The study team used sophisticated sequencing tools to first discover molecules that are much more commonly found on the surface of neuroblastoma cells than on normal cells. “Our rationale was to identify a cell-surface molecule that an immune-based therapy could target without damaging healthy tissues,” said Bosse. “Using this approach, we identified a protein called glypican-2, or GPC2.” GPC2 is one of a family of glypicans — cell-surface proteins that interact with growth factors and cell surface receptors, influencing many intracellular signaling pathways important in development and cancer.
In addition to GPC2’s presence on neuroblastoma cells, the study team also found that GPC2 is necessary for a neuroblastoma tumor to proliferate. Both of those facts implied that a compound that acted against GPC2 might kill cancer cells, spare healthy cells, and limit the possibility of these tumors developing “immune escape” mechanisms, in which cancer cells resist an immunotherapy by shedding the target. “Given GPC2’s critical role in the growth of neuroblastomas, we hope that tumors will not be able to simply downregulate this protein in order to escape recognition by our immunotherapies that target GPC2,” said Bosse.
After pinpointing GPC2 as a very promising target for therapy, the researchers next worked with their colleagues at the National Cancer Institute to search for a weapon.

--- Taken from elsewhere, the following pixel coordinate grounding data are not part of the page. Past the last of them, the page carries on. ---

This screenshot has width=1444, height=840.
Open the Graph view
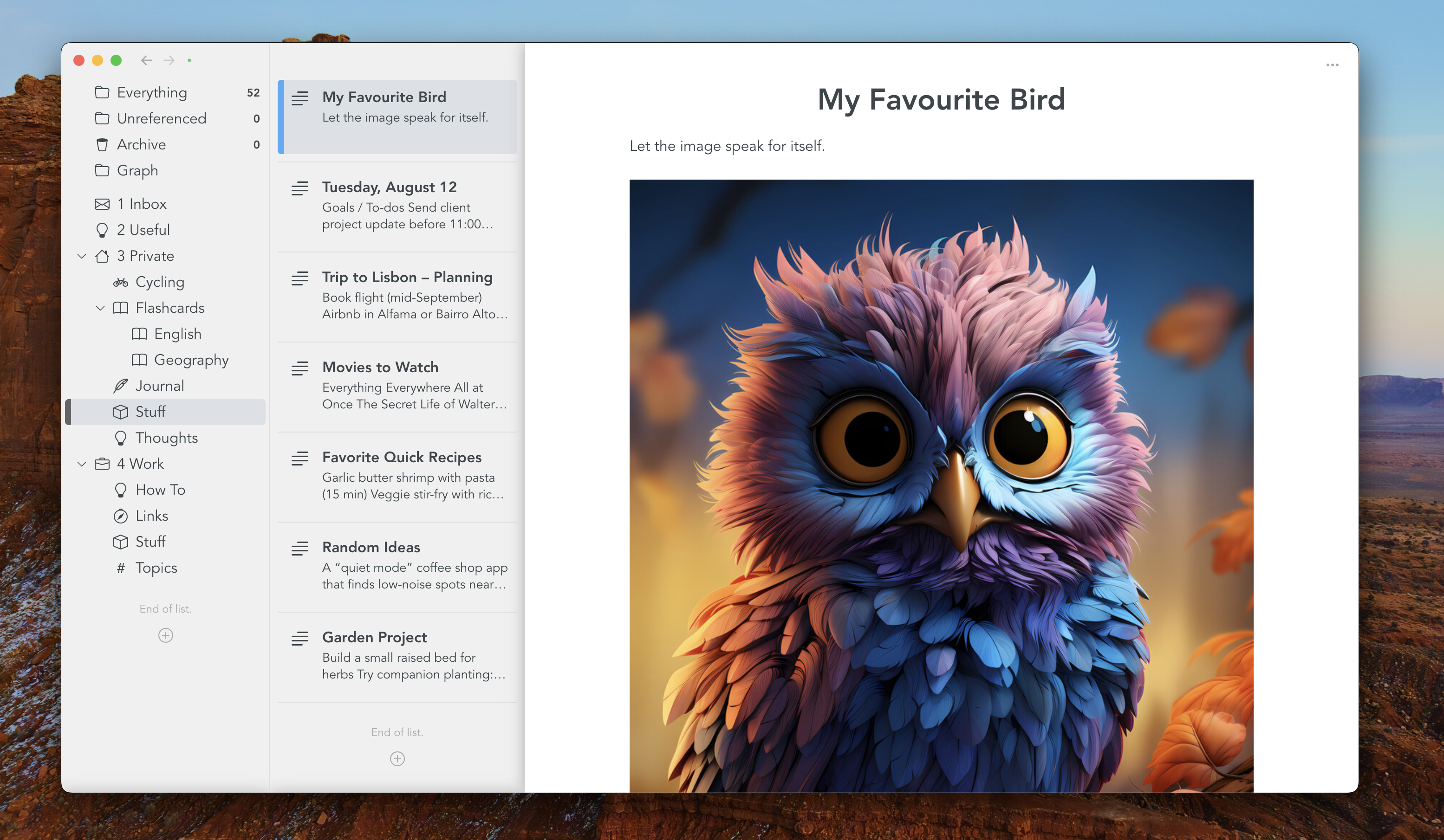click(137, 171)
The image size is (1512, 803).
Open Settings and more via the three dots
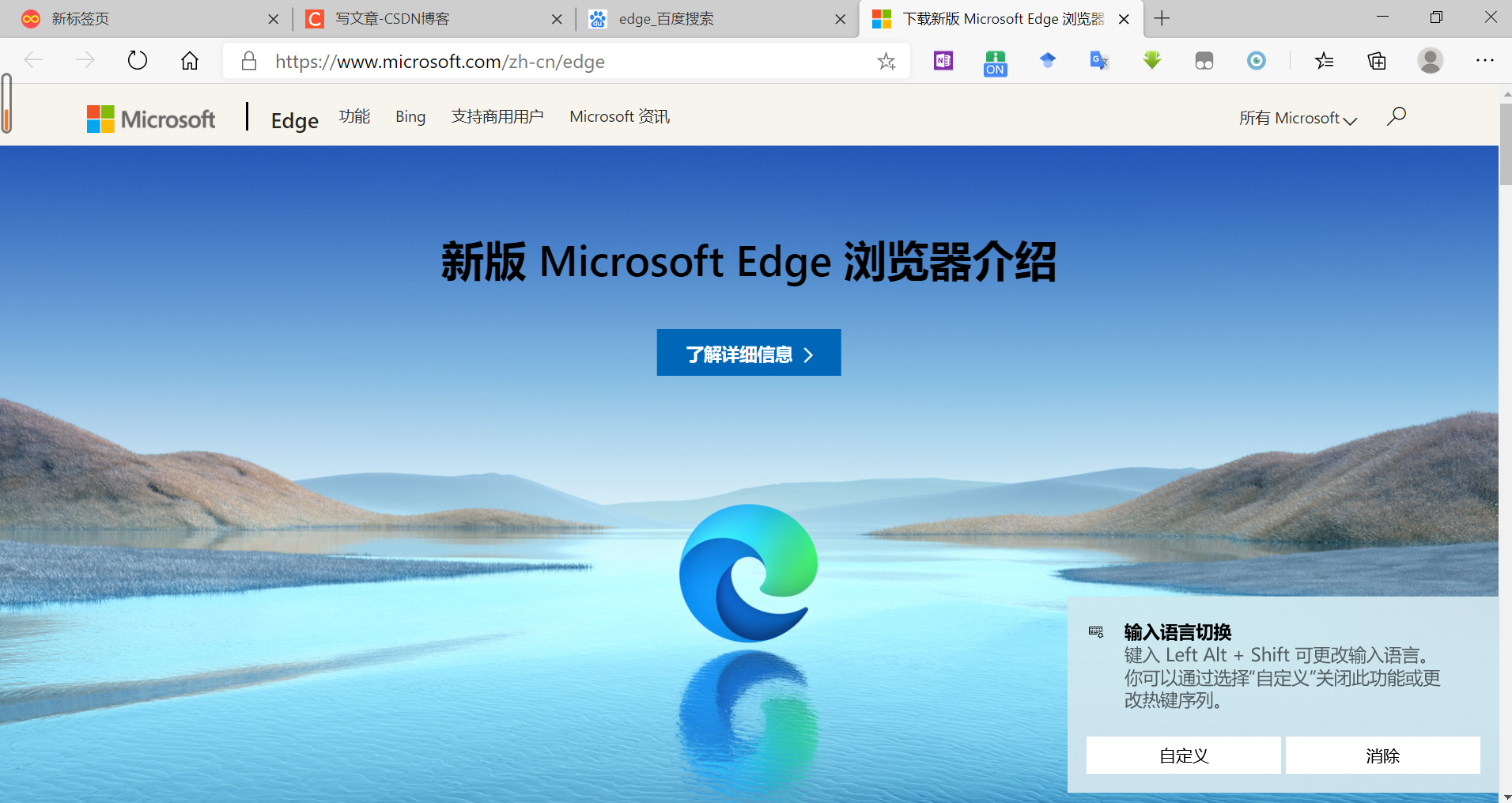click(1486, 61)
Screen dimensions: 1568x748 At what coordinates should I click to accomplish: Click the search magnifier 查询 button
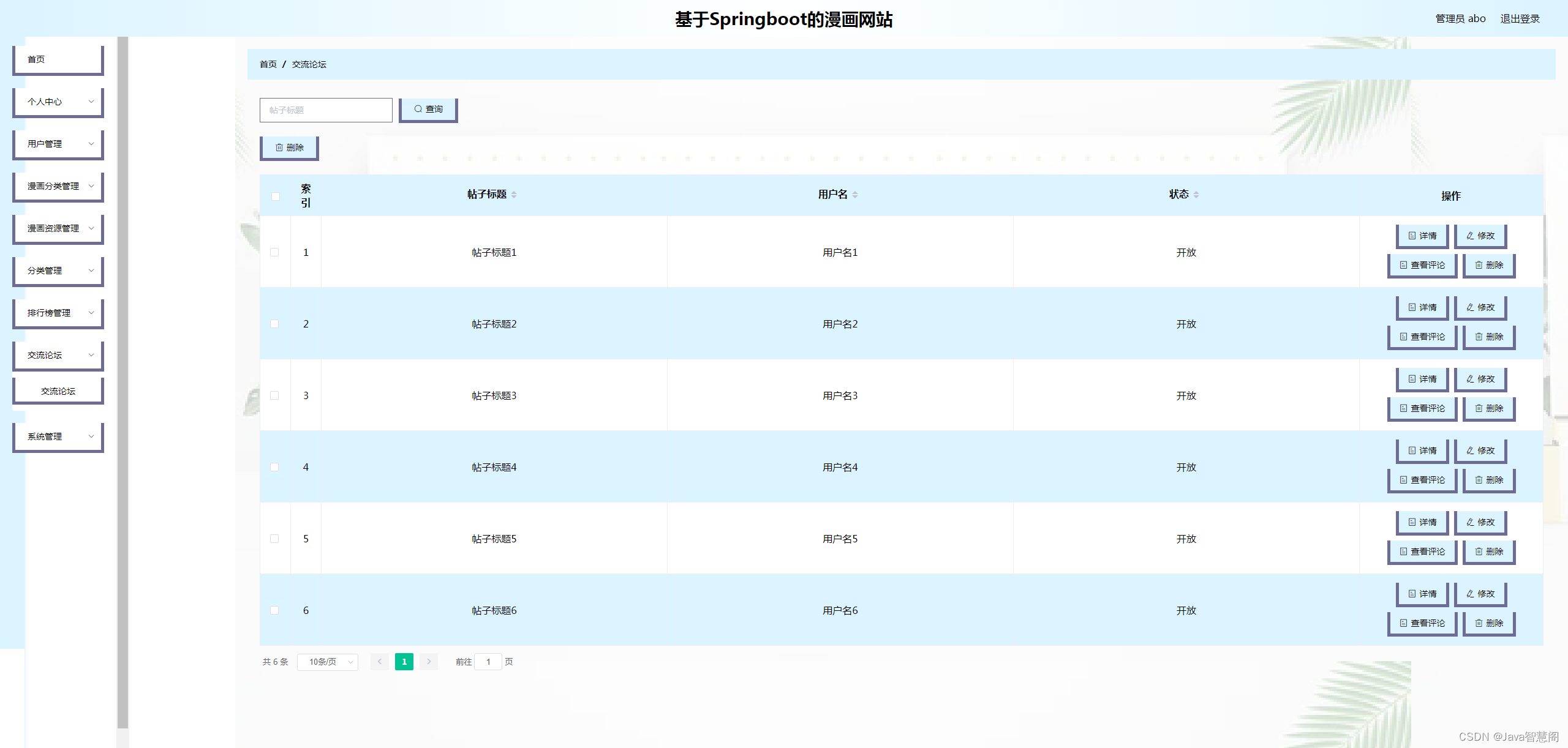point(428,110)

They developed an antibody-drug conjugate (ADC) called D3-GPC2-PBD, which combined a very specific antibody that recognizes GPC2 with a potent chemotherapy drug that is internalized specifically by cancer cells. The drug payload damages DNA in tumors, while sparing healthy tissues from its toxic effects.
In cell cultures and mouse models of neuroblastoma, the ADC robustly killed neuroblastoma cells with no discernible toxicity to normal cells. “These findings establish that this type of immunotherapy could be potentially safe and effective against neuroblastoma,” said Maris. “Our next steps will be to further evaluate this ADC and also develop other immune-based therapies directed against GPC2. Because other glypicans in addition to GPC2 are overexpressed in other childhood cancers, it may also be possible to apply this approach across various types of high-risk pediatric cancers.”
Stand Up to Cancer and the St. Baldrick’s Foundation provided the majority of funding for this research, with additional support from The National Institutes of Health (grants T32 CA009615 and T32 GM008638), the Damon Runyon Cancer Research Foundation and the Alex’s Lemonade Stand Foundation.
Kristopher R. Bosse, et al, “Identification of GPC2 as an oncoprotein and candidate immunotherapeutic target in high-risk neuroblastoma,” Cancer Cell, online Sep. 11, 2017.